The outage is the second major North American BlackBerry service disruption for RIM and its customers in a week's time. The occurrence of two major BlackBerry outages so close together is uncommon, and RIM typically prides itself on near-perfect uptime statistics. I can't help but wonder if the first outage earlier this week is somehow connected to yesterday's fiasco, but RIM isn't providing any additional information at this point.
I had suspicions the outages were at least related to BBM–it's very unusual for RIM to release two updates to one of its core applications so shortly after one another–the problem version were released within days of each other–and when I saw the company had issued yet another update yesterday, BBM v22.214.171.124, I was able to connect the dots. RIM's statement this morning confirmed my suspicions.
Check out the following information from BlackBerry-server monitoring-software firm BoxTone for a detailed timeline of yesterday's BlackBerry outage:
* “Between 3:00 and 4:00 PM EST – Problems with BBM and BIS internet browsing reported around the web.

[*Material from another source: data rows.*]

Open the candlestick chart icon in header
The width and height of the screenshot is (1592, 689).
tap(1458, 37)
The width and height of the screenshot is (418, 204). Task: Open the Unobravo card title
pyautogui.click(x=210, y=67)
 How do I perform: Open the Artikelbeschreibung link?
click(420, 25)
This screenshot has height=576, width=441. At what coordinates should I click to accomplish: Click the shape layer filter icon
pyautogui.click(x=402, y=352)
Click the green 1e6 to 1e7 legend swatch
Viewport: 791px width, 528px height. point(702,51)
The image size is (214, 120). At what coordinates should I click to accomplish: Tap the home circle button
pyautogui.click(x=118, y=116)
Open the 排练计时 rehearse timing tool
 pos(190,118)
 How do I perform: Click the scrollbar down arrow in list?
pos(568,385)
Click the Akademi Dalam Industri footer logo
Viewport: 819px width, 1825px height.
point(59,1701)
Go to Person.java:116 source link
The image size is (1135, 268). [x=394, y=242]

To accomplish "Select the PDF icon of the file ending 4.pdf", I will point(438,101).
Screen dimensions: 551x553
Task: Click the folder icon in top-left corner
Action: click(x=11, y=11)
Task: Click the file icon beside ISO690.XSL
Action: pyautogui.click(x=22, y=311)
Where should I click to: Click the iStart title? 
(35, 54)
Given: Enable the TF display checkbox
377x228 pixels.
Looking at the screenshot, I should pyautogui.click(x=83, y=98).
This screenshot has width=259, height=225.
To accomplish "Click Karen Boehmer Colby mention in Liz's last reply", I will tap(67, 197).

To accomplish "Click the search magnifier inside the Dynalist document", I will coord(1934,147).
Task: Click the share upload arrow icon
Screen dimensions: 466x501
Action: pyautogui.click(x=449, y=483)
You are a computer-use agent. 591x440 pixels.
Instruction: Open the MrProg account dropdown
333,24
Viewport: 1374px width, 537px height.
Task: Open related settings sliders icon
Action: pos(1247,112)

* “Between 6:30 and 7:00 PM – The problem extended to BES email, preventing the delivery of BES emails to and from BlackBerry smartphones. At each of our customers, BoxTone detected a greater than normal quantity of users with messages pending, based on our learned baseline of what is normal for each server and carrier, and immediately generated a warning alert our customers before the flood of user calls. BoxTone also placed all affected BES and Carriers in a Critical state on our customers' Operations Dashboards (depicted by the red dots next to each BES and carrier). The steady growth in Pending Messages beginning around 6:45 continued until the issue was resolved early this morning. From our monitoring data, it appears that BES were able to communicate with the RIM NOC throughout the outage; however, the NOC was unable to deliver messages.
* “At approximately 12:09 AM, BoxTone detected a brief disconnect in the SRP connection of each BES to the NOC; it appears RIM reset the NOC SRP connection to complete their fixes. Following this reset, delivery of BES mail resumed.
* “By 2:45 AM or earlier, BoxTone detected that most of our customers had returned to their normal (baselined) service levels, and that the backlog of pending mail had been delivered. BoxTone generated notifications informing our users that their service levels had returned to normal and updated the status of the BES and carriers to Normal.”